Associated Press - Wednesday, October 21, 1998
Pat Leisner, Associated Press Writer


TAMPA, Fla. (AP) -- Sue Saunders is 65 and has AIDS. As far as she's concerned, the more people who know it the better.

Saunders pioneered a project in her hometown of Fort Lauderdale to educate Floridians over age 50 about the risk of developing acquired immune deficiency syndrome.

Her first challenge was getting the attention of an age group largely ignored when it comes to AIDS education.

"Yes, there is sex after 50. After 60. After 70. People think after 50 we die from the neck down," Ms. Saunders said. "People look at you like you're crazy. What? You mean, Grandma and Grandpa are still having sex?"

Ten percent of all AIDS cases in the country are people over age 50, according to the Florida Department of Elder Affairs. In Florida, the figure is higher -- ranging between 12 percent and 14 percent.

One in eight Floridians living with AIDS is 50 or older, state health officials said. Yet when groups are addressed that are considered at risk of contracting the virus that causes AIDs, older Americans are often left out.

Eighteen months ago, Ms. Saunders began inviting herself to small South Florida groups to discuss prevention, promote education and warn seniors to abstain from sex or use condoms.

"You're telling people 50 to 90 years old: `You are at risk for a fatal disease.

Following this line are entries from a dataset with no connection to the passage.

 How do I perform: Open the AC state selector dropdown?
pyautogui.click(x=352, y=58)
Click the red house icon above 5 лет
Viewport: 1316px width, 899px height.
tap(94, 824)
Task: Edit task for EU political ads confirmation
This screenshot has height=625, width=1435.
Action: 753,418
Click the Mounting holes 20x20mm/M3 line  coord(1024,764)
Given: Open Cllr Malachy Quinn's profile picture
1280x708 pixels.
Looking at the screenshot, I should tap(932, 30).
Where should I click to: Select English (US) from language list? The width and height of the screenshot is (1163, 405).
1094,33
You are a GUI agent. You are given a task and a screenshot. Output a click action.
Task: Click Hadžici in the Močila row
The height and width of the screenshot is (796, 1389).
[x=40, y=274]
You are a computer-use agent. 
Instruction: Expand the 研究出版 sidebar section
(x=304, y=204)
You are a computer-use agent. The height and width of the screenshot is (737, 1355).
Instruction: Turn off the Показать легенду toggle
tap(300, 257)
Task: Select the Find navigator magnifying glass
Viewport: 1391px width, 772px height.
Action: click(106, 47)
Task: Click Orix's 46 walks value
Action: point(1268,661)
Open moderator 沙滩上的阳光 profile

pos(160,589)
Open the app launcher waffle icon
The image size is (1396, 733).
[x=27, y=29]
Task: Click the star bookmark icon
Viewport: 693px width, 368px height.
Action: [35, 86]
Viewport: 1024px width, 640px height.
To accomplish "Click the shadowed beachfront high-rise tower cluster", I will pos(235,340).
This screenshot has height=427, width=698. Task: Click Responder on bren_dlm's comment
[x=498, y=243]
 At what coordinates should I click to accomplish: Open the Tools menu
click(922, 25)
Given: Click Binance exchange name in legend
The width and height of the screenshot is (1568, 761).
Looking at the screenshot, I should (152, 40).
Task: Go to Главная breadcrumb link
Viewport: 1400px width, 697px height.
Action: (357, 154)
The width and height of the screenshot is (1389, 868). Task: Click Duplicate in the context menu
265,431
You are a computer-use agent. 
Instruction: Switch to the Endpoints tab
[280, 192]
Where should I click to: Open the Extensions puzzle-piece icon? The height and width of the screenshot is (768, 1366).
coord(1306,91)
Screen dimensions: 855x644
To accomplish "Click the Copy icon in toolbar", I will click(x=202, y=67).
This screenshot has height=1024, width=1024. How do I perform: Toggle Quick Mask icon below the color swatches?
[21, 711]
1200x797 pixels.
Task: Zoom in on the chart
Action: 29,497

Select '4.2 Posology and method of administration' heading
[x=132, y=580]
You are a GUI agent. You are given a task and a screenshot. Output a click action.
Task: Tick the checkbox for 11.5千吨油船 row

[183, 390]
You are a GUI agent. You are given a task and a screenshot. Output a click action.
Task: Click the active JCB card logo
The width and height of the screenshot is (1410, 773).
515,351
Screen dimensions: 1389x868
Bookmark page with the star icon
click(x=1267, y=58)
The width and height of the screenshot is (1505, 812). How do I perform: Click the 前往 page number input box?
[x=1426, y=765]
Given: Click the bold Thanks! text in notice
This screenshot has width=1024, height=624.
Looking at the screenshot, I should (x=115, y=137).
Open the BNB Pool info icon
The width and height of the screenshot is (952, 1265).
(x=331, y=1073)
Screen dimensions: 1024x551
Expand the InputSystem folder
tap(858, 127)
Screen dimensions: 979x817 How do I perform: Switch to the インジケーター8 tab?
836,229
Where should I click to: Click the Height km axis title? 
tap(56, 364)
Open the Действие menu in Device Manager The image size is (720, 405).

You just went to bed with a guy and you don't know where's he's been."'

Ms. Saunders was healthy and active. She was divorced, in love and in a longtime relationship. Her Bahamian boyfriend was the spark of her life. They spent lazy days on the water, fishing. Life was good. That was in 1990.

Suddenly, her boyfriend was diagnosed HIV positive. Nine months later, he was dead. She feared the same thing would happen to her and began saying goodbye to her four grown children.

A son took her to an HIV-infected doctor in Laguna Beach, Calif. That visit helped change her life.

She dropped the self-pity and went to the Broward County Health Department but found little information. After six months doing research, she went to Bentley Lipscomb, elder affairs secretary, who found $170,000 to fund SHIP, the Senior HIV Intervention Project.

Ms. Saunders worked long and hard getting into the crowded retirement condominiums along Florida's Gold Coast to give her message. In these building complexes, women outnumber men seven-to-one, she said.

"The women are starved for affection. The men are having a ball. They can have all the women they want.

"Everybody says `it can't happen to me. I'm not a prostitute. I don't fool around,"' she said. "You're never too old. And all it takes is one partner -- if he or she is infected."

Older people are rarely targeted for prevention. The health care system, including doctors, often is reluctant or uneasy about discussing AIDS and sex with them, said Dave Bruns, elder affairs spokesman.

"Not only is it an insult, it's rampant ageism," Bruns said.

"Just who do they think is buying all this Viagra?"

There are 67,282 cases of AIDS cases statewide and 8,400 of those infected are age 50 or older, according to the Florida Department of Health.

When Ms. Saunders left the SHIP program recently, the demand for lectures was enormous. "Everybody wanted us to come talk to them," she said. They were scheduling 20 to 30 presentations a month.

The project was so successful, a second program was launched in the Tampa Bay area under Edith Ellerson in June. She encountered similar apprehension as she started talking at senior centers, assisted-living residences, senior nutritional programs.

Gradually, the audiences became more receptive and willing to listen. She brings condoms, urges listeners to be tested and find out first about themselves, then question their partners.

"You're not only sleeping with your partner, but with whomever your partner slept with for the past five years, and whoever they slept with -- like a pyramid or domino effect," she said.